One particularly painful memory of church involved a pastor who used scripture to shame people into service.  I became the person no one wanted to be.  I became the person who said ‘no.’  Jud worked his full-time job and then volunteered 20-30 hours per week at the church for this pastor.  The pastor wanted me to do more–be more like Jud.  Three children in elementary school and the demands of keeping them fed, clothed and maturing filled my plate.  At first, I deprived myself of sleep to help the church get its footing.  The pastor kept saying, “We just need to push through this immediate need.”  I asked for some time off–3 months to be exact.  He told me that I was ‘shrinking back’ and needed to stop being selfish.  After a couple of years (yes, I am that dense), I realized he would never okay time off for me–there was always one more ‘big push.’  He used scripture to shame me into service.  He compared me to Jud and said that I needed to serve so that Jud didn’t have to work so hard.  He finally told people not to be my friend or hang out with me because I was ‘dangerous’ and ‘in rebellion.’  Frankly, he may have been right.  I won’t pretend that I did everything well and didn’t make relational mistakes.  I can use my words for good or for evil.  I have no doubt that pastor felt that my words were evil toward him.  But, my voice speaks here, not his–he gets to tell his own story.

Finally, after 5 years, we left–not on good terms.  Some would say that we didn’t leave the ‘right’ way; however, we left under guidance from professionals.  Our counselor and a few close friends said we didn’t leave soon enough.

● **Task details**
Continue the account of leaving the church, starting right after its final sentence. The data below has no connection to the account of leaving the church.

● **Data section**
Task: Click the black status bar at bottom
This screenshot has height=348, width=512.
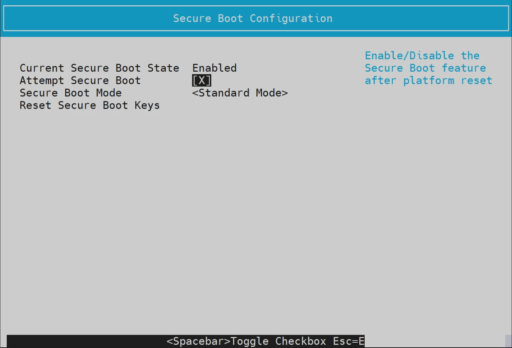Action: tap(186, 341)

● **The reply**
‘Ugly’ stories like that leave scars.  Jud and I got counseling, healed ourselves and our relationship.  The scars remain and surface inopportunely.  We hired a new pastor in our current church about 5 years ago.  The first sermon series he preached was on Daniel (one of our former pastor’s favorite books).  The next series, he preached The Kingdom of God (a HUGE message of our former pastor).  God and I had some angry words over that one (okay, mine were angry; His were kind, but firm).  I informed God that if the next series was Nehemiah, I would leave church–permanently.  Five years later (so it wasn’t the ‘next’ series….), guess what our pastor wants to use for a sermon series?  Yep.  Nehemiah.  I haven’t looked at that book since leaving the dysfunctional church.  I had considered ripping it out of my Bible.  God reminded me that He won’t let any part of that ‘ugly’ experience define me now.  He won’t let that pastor color how I view His words.  (By the way, at the moment I still despise Nehemiah, so I suppose God’s right to address the topic.)  Of all the sermons and shaming, Nehemiah represents how this man leveled scripture against me…often…publicly.

One lesson I’ve learned over my life:  Trust God.  Not necessarily people…but I can trust God.  When I found out about this sermon series, God spoke into my heart that I needed to ask my current pastors to pray for me as we go through the book.  Of course, my response was one of submissive repose and quick obedience.  I believe my sanitized reaction went something like, “WHAT?!  ARE YOU SERIOUS?!”  After a lengthy…um…’dialog’ that lasted several days, I grudgingly complied.  This part of the healing could be the final tote bag left to unpack of the steamer-trunk-sized baggage that I’ve carried from this trauma.  Of the lessons I’ve learned from the ‘ugly’ stories, this one is hard.  I know that God matures us through healing the ugliness in our lives.  I know that God ‘makes all things new’ and that ‘in Christ we are new creations’ and I am thankful for His creative work in our hearts and lives. I trust Him and the path He leads me.

So, I’m reading Nehemiah and hoping that at some point, I will only hear God’s voice speaking the words.